By Vikas Datta
Title: The Raj at War: A People’s History of India’s Second World War; Author: Yasmin Khan; Publisher: Vintage/Random House India; Pages:433; Price:Rs.699
Moving to London in 1936, Anand Swaroop Mohan, my mother’s maternal uncle, joined the Royal Air Force on World War II’s outbreak and fought in the Battle of Britain. Her father, Rewati Raman Bakshi, an Edinburgh-qualified doctor, served the war years at command hospitals at Meerut, Jalandhar, Nowshera and other garrison cities.
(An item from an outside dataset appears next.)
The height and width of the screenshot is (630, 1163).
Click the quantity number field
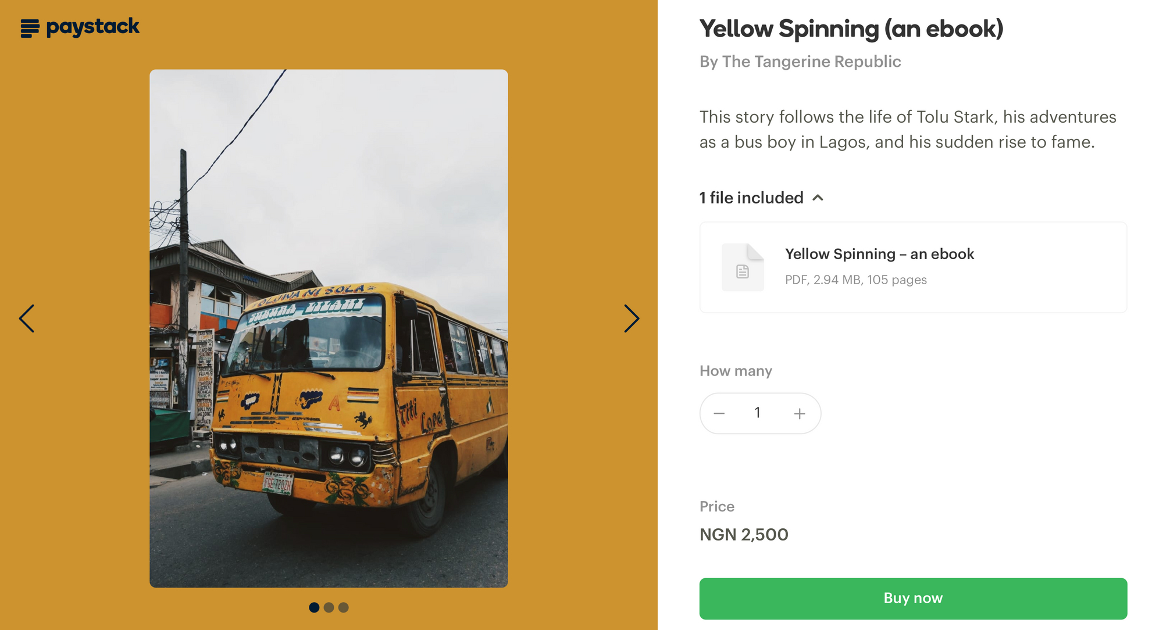(x=758, y=413)
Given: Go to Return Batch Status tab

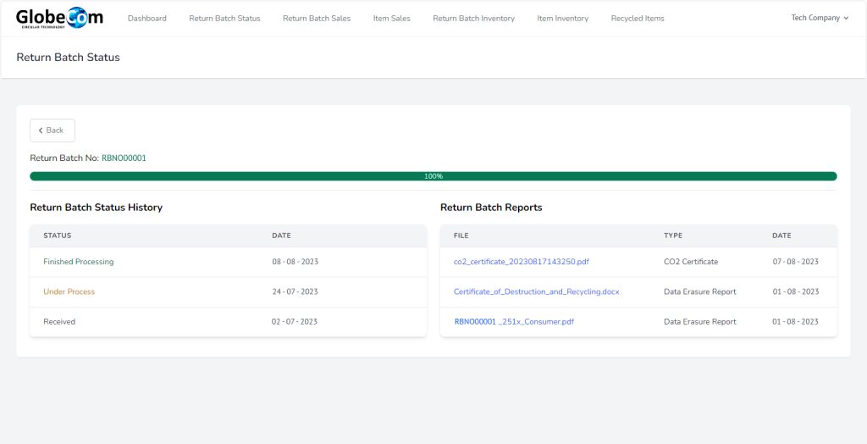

Thousands of families across India and Pakistan will be able to recall similar stories but these are just a part of the war’s impact on the subcontinent and its people.
As per conventional, nationalist discourse, what the war years are remembered for are the Congress ministries’ resignation, the August offer, the Cripps Mission, Quit India, the Bengal famine, Subhas Chandra Bose and the Indian National Army (and the Red Fort Trial) and for military buff, the Battles of Kohima and Imphal – but all these, though prominent, are only facets of a larger, composite picture.
What has been overlooked so far, contends Yasmin Khan, a professor of history at Oxford University, is the cumulative, comprehensive effect on the Indian “home front” as the country soon faced a total war and its manifold demands and she proceeds to rectify the omission in her second book. (Her debut “The Great Partition: The Making of India and Pakistan” was an incisive account of how partition’s politics played among people and the politicians’ willful, almost criminal lack of knowledge of what it would entail).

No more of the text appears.